Skip to content

Maintenance (vacuum / optimize)

Prerequisites · Existing Delta or Iceberg destinations. End state · Periodic OPTIMIZE / VACUUM runs safely in parallel without racing fan-in topologies.

Invoke

result = driver.run_maintenance(
    connection=["bronze", "silver"],  # optional – filter by connection name
    do_compact=True,                  # run OPTIMIZE (default: True)
    do_cleanup=True,                  # run VACUUM  (default: True)
)

Deduplication

When multiple dataflows write to the same physical destination (fan-in), DataCoolie deduplicates before dispatching maintenance. Only the winning dataflow emits a maintenance log row; covered dataflows are implicitly covered.

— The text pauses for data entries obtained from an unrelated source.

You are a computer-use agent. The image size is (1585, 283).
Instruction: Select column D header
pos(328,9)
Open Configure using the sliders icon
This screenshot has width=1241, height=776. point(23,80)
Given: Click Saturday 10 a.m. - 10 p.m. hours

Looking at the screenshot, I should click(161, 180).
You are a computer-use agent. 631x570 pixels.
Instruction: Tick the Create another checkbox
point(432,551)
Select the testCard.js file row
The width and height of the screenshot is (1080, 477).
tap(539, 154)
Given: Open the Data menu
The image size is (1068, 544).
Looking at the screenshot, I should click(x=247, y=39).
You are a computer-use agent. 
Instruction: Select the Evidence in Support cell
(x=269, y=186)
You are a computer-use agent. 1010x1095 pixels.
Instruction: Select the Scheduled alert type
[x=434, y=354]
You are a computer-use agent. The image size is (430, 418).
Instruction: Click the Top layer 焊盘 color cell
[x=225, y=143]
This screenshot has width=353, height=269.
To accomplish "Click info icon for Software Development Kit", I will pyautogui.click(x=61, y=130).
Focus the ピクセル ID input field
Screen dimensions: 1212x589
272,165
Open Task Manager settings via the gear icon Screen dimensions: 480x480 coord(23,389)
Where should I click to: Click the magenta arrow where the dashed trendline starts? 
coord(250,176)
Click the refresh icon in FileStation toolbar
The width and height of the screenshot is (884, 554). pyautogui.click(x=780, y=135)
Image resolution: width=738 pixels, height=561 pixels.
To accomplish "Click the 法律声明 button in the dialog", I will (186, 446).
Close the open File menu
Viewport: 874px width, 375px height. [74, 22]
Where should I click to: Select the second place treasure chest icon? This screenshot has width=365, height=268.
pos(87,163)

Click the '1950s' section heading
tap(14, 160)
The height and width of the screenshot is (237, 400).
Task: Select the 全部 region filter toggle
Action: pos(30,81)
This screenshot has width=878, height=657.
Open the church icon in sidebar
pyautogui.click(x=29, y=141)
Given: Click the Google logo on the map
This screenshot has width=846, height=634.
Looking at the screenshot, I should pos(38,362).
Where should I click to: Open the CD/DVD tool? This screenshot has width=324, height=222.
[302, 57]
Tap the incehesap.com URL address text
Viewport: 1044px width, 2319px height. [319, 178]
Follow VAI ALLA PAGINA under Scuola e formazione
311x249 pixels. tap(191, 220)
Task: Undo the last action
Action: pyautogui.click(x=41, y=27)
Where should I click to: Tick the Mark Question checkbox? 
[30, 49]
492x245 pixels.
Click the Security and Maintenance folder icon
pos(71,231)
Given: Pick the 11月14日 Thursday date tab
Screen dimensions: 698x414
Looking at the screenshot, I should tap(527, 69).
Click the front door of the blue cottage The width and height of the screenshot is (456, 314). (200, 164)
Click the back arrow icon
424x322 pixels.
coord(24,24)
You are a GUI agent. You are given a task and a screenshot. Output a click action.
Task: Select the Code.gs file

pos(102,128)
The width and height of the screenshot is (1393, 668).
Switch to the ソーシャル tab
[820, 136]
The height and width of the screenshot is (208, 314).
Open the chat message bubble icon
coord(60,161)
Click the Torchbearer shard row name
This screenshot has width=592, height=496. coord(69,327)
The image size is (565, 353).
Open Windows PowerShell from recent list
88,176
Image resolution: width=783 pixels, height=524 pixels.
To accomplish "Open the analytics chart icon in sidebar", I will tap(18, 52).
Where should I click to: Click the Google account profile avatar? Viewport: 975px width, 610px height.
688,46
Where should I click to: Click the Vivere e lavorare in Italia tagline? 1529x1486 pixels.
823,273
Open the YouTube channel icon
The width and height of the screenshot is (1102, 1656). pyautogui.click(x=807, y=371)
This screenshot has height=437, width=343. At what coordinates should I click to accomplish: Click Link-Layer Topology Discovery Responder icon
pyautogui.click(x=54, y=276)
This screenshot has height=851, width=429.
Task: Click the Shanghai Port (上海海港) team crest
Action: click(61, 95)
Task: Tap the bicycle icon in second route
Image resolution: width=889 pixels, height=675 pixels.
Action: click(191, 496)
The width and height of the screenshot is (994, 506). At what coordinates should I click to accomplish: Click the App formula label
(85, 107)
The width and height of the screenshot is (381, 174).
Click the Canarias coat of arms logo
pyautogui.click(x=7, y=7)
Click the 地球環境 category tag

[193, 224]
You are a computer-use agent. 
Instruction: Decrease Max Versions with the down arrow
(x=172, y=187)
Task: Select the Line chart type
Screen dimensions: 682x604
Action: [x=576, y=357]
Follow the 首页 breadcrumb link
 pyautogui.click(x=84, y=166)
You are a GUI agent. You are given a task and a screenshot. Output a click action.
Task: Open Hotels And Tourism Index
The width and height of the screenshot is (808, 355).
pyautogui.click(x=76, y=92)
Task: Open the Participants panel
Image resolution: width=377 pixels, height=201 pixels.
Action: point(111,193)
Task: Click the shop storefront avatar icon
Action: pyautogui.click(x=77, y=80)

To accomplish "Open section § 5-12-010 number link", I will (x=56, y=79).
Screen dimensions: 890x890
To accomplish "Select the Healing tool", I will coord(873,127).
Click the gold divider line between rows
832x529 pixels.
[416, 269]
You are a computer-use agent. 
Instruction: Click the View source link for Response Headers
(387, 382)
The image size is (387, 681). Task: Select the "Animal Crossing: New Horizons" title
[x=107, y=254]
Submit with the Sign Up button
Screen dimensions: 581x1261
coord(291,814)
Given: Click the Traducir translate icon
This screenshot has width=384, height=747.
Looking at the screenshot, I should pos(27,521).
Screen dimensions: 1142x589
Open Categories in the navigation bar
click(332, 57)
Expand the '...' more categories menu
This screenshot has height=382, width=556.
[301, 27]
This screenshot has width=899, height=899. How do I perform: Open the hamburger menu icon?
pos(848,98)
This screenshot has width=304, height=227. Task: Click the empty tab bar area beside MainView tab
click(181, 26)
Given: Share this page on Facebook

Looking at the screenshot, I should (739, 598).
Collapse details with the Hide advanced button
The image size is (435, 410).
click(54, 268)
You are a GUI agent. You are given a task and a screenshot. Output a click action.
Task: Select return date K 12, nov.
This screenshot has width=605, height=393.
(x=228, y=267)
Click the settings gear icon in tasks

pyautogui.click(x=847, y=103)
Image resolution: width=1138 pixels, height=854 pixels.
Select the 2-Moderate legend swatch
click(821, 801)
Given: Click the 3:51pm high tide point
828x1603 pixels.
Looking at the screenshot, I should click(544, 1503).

This prevents concurrent OPTIMIZE calls from racing on the same table — a common source of commit failures in Delta.

Retention

DataCoolieRunConfig.retention_hours controls VACUUM retention (default: DEFAULT_RETENTION_HOURS = 168 hours / 7 days). Pass it when constructing the driver:

from datacoolie import DataCoolieDriver, DataCoolieRunConfig

driver = DataCoolieDriver(config=DataCoolieRunConfig(retention_hours=72))

How deduplication works

When you call run_maintenance(), the driver:

  1. Loads all dataflows from metadata (optionally filtered by connection).
  2. Deduplicates by physical destination — dataflows that share the same catalog-qualified table or storage path are collapsed into one.
  3. Distributes the deduplicated list via JobDistributor.
  4. Dispatches OPTIMIZE and/or VACUUM in parallel (bounded by max_workers).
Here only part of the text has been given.